Rabu, 22 Agustus 2018

Bagaimana mendongkrak keterwakilan perempuan di DPR?

Related image

jasa buat website caleg - Memasuki awal 2018, diskusi tentang penentuan umum (pemilu) Indonesia yang diselenggarakan tahun kedepan mulai mengemuka. Tidak hanya rumor capres, tidak kalah terpenting ialah calon-calon legislator yang bisa menjadi representasi rakyat di Dewan Perwakilan Rakyat, serta keterwakilan wanita dalam instansi itu.

Keterwakilan wanita di instansi legislatif bukan sekedar terpenting dari segi perimbangan pada lelaki serta wanita. Populasi Indonesia separuhnya sejenis kelamin wanita. Akan tetapi lebih dari itu, kedatangan anggota parlemen wanita diinginkan dapat jamin kebutuhan golongan wanita jadi salah satunya prioritas kebijakan, salah satunya berkaitan dengan rumor pengentasan kemiskinan, pemerataan pendidikan, serta service kesehatan.

Angka keterwakilan wanita di Dewan Perwakilan Rakyat Republik Indonesia (DPR-RI) selalu tunjukkan penambahan dari tahun ke tahun. Waktu pemilu pertama-tama diselenggarakan pada 1955, jumlahnya kursi wanita cuma 5,06%, serta angka ini selalu makin bertambah dengan setahap sampai sampai 11,4% pada 1997 (KPU 2014).

Setelah rezim Orde Baru, beberapa reformasi hukum berkaitan dengan pemilu legislatif memperkenalkan skema kuota gender yang mempunyai tujuan buka kesempatan semakin besar buat wanita untuk dipilih.

Kuota gender belumlah efektif
Akan tetapi, lihat pengalaman tiga siklus pemilu yaitu 2004, 2009, serta 2014, kuota gender yang mengharuskan partai untuk tempatkan wanita sekurang-kurangnya 30 % di daftar calon masih (DCT) belumlah mengangkat keterpilihan wanita dengan berarti.

Keterwakilan wanita di DPR terpenting.

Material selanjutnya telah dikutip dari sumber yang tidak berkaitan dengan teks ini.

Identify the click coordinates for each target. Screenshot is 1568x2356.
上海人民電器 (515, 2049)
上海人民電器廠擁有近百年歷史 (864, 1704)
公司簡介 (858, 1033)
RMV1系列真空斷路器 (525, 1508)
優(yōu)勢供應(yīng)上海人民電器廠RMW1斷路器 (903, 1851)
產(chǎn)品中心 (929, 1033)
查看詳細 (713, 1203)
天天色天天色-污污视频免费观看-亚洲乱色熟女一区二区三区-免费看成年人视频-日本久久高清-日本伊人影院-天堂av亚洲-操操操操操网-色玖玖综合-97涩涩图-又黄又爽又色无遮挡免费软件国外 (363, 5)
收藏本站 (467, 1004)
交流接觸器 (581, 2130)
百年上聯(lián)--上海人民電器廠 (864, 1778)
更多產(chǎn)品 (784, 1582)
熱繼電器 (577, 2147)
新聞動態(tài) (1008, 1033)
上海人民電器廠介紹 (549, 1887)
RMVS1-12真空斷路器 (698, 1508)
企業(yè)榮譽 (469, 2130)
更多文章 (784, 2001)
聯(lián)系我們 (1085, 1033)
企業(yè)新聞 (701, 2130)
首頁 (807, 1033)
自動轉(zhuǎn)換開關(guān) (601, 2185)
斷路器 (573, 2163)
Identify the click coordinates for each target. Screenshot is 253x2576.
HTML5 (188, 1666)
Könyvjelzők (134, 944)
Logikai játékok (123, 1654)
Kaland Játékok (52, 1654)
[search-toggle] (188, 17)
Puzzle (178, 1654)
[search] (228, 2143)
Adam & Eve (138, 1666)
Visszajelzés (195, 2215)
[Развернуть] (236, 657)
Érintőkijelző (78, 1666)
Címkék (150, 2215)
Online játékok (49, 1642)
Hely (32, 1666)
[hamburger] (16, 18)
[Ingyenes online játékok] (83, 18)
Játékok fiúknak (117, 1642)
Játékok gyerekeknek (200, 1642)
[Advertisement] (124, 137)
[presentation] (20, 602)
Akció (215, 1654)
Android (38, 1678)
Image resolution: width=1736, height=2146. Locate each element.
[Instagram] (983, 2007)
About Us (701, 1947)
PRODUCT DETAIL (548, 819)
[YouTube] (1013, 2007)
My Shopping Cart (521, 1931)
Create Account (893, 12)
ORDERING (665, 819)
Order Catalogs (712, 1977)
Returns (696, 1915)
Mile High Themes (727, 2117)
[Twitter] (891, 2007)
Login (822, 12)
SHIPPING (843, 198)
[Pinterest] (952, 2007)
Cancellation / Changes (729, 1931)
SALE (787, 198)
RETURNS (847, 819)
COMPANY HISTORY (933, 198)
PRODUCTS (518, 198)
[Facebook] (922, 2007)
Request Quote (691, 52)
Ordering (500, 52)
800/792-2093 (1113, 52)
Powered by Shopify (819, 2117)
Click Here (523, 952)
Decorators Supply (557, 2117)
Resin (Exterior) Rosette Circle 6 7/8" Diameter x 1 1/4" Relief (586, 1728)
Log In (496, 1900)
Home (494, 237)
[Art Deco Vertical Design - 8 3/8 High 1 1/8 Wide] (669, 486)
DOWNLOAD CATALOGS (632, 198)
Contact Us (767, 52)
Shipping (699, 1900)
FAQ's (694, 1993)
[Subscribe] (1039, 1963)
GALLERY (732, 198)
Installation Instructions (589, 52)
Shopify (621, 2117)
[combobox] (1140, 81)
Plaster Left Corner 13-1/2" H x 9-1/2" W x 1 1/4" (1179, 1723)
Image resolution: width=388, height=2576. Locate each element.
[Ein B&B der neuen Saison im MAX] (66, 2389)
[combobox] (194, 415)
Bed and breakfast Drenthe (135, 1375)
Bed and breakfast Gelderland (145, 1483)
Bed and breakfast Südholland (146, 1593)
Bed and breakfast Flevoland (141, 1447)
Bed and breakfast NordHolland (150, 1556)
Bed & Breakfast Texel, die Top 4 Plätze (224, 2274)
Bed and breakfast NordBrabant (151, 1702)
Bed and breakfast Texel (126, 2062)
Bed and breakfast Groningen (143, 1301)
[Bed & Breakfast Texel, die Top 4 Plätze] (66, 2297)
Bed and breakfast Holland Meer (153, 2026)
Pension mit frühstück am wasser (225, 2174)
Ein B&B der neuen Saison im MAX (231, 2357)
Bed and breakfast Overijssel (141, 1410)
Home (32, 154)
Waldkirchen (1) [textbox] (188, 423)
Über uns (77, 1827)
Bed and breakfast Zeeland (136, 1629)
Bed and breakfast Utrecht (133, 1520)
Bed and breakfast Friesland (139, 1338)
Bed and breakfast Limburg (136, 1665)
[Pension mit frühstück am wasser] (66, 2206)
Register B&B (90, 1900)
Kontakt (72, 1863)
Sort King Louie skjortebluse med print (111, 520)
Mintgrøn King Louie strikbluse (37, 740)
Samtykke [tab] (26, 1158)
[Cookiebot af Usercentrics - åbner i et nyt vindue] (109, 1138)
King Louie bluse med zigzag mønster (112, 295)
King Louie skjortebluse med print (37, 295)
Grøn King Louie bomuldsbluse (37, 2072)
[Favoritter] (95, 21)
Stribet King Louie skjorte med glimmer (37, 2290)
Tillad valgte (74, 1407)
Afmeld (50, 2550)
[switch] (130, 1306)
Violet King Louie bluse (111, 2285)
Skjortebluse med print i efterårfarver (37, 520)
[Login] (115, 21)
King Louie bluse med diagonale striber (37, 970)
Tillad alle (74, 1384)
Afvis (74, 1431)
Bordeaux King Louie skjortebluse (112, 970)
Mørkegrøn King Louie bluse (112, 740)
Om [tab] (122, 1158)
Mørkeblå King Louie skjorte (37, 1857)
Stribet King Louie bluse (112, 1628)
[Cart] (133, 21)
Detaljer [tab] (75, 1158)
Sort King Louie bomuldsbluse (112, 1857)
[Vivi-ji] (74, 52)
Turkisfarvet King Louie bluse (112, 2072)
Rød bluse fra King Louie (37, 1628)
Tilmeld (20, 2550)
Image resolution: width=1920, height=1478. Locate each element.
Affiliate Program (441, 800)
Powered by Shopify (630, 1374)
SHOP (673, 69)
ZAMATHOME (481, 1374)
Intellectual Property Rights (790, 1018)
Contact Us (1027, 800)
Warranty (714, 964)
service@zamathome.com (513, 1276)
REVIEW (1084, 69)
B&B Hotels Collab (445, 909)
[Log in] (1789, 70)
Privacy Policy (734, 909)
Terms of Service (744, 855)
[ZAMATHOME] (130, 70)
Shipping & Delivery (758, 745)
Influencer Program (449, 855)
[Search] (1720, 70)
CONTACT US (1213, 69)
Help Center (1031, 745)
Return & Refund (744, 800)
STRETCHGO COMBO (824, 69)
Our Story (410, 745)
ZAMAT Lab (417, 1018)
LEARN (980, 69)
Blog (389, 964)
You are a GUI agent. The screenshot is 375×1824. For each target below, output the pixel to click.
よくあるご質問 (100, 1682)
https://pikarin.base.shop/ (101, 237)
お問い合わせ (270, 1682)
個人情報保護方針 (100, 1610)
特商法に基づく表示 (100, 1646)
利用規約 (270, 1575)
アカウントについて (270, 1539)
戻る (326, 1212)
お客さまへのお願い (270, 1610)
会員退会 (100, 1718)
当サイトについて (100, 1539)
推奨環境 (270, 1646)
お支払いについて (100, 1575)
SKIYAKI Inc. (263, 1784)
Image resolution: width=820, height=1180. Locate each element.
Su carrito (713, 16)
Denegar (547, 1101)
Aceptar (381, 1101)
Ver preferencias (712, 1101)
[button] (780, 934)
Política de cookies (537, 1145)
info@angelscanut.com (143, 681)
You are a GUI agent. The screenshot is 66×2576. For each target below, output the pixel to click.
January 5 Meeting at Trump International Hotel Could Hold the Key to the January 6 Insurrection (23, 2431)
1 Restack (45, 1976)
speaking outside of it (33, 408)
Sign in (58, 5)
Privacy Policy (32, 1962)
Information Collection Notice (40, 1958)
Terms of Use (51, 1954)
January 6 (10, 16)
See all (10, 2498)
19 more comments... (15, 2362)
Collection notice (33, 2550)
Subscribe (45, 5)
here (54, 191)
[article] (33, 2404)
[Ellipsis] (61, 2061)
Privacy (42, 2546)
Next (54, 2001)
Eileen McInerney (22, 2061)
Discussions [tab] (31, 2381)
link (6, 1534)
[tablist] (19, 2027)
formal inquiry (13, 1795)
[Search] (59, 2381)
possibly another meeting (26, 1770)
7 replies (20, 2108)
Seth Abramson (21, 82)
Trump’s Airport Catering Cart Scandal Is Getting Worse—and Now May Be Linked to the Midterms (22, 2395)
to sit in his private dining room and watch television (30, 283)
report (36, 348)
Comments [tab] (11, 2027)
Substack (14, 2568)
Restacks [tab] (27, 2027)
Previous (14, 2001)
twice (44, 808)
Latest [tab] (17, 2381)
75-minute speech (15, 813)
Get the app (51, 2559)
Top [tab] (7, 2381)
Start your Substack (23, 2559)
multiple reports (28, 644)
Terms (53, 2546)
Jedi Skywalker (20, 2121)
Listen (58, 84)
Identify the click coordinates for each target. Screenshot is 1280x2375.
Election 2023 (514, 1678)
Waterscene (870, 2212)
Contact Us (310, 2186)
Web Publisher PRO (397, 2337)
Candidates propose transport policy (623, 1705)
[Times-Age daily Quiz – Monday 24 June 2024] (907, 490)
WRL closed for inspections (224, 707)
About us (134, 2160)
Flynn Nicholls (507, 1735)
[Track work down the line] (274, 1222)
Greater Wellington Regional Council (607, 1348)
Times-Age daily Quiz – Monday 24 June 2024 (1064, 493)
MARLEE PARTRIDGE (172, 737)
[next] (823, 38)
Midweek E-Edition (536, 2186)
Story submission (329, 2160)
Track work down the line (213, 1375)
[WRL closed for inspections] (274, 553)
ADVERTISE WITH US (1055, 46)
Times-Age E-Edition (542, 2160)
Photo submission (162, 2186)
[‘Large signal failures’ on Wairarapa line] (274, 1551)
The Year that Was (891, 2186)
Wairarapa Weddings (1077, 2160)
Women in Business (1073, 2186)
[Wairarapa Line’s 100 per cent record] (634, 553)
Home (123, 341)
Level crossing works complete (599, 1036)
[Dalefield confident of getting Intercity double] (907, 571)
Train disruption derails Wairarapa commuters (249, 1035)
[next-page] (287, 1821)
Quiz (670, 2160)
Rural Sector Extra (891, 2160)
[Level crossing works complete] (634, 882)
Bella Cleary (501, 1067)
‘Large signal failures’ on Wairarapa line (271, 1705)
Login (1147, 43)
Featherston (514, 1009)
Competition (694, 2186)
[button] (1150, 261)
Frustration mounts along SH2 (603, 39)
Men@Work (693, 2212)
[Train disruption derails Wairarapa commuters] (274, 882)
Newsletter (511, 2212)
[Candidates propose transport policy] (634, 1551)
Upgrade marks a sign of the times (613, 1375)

Reuters/Beawiharta
Pada 2004, wanita cuma sukses kuasai 11,24% kursi di DPR. Pada pemilu lima tahun lalu banyaknya naik jadi 18,21%. Sesaat pada 2014 keterwakilan wanita malah tipis jadi 17%.

Pada umumnya, jumlahnya calon legislatif (caleg) wanita dari tujuh partai yang berkompetisi di tiga pemilu legislatif selalu bertambah. Akan tetapi kenapa jumlahnya wanita yang dipilih tidak dapat bertambah dengan optimal?

Caleg wanita nomer urut 1
Dalam bukunya yang membahas rekruitmen politik Pippa Norris serta Ronald Inglehart tawarkan tiga tingkat analisa: aspek sistematik, aspek partai, serta individu calon legislatif.

Undang-Undang Pemilu, skema partai, serta skema hukum dalam suatu negara termasuk juga dalam kelompok aspek sistematik. Sesaat aspek parpol mencakup ideologi serta ketentuan internal partai dalam mencalonkan wanita menjadi anggota legislatif.

Aspek paling akhir berkaitan dengan segi motivasi serta sumber daya individu orang yang bisa menjadi caleg.

Dalam tulisan ini, analisa saya akan konsentrasi pada aspek parpol dalam menominasikan caleg wanita. Perihal yang dapat diukur ialah trend peletakan caleg wanita di nomer urut 1 serta tingkat keterpilihan caleg wanita yang ada di nomer urut paling atas.

Analisa statistik dari data hasil pemilu tunjukkan, sebagian besar caleg yang sukses melenggang ke Senayan ialah mereka yang dinominasikan pada nomer urut satu.

Grafik berikut ini tunjukkan jika nomer urut begitu memastikan keterpilihan seseorang caleg. Walau demikian, pantas juga diamati jika kesempatan untuk dipilih nomer urut 4 dan sebagainya nyatanya bertambah 10 kali lipat dari 1,6% pada 2004 jadi 16,4% pada pemilu 2014.

Selain itu, keterpilihan caleg nomer 1 selalu alami penurunan dari 73,6% pada 2004 jadi 62,1% pada 2014. Beberapa aspek penjelas dari trend ini ialah mulai diberlakukannya skema pemilu yang terbuka (open-list) pada pemilu 2014. Dalam skema ini, kalah-menangnya caleg semata-mata dipastikan oleh pencapaian nada paling banyak. Skema penentuan yang seperti ini memberi kesempatan untuk caleg di nomer urut besar dapat dipilih, serta trennya selalu naik.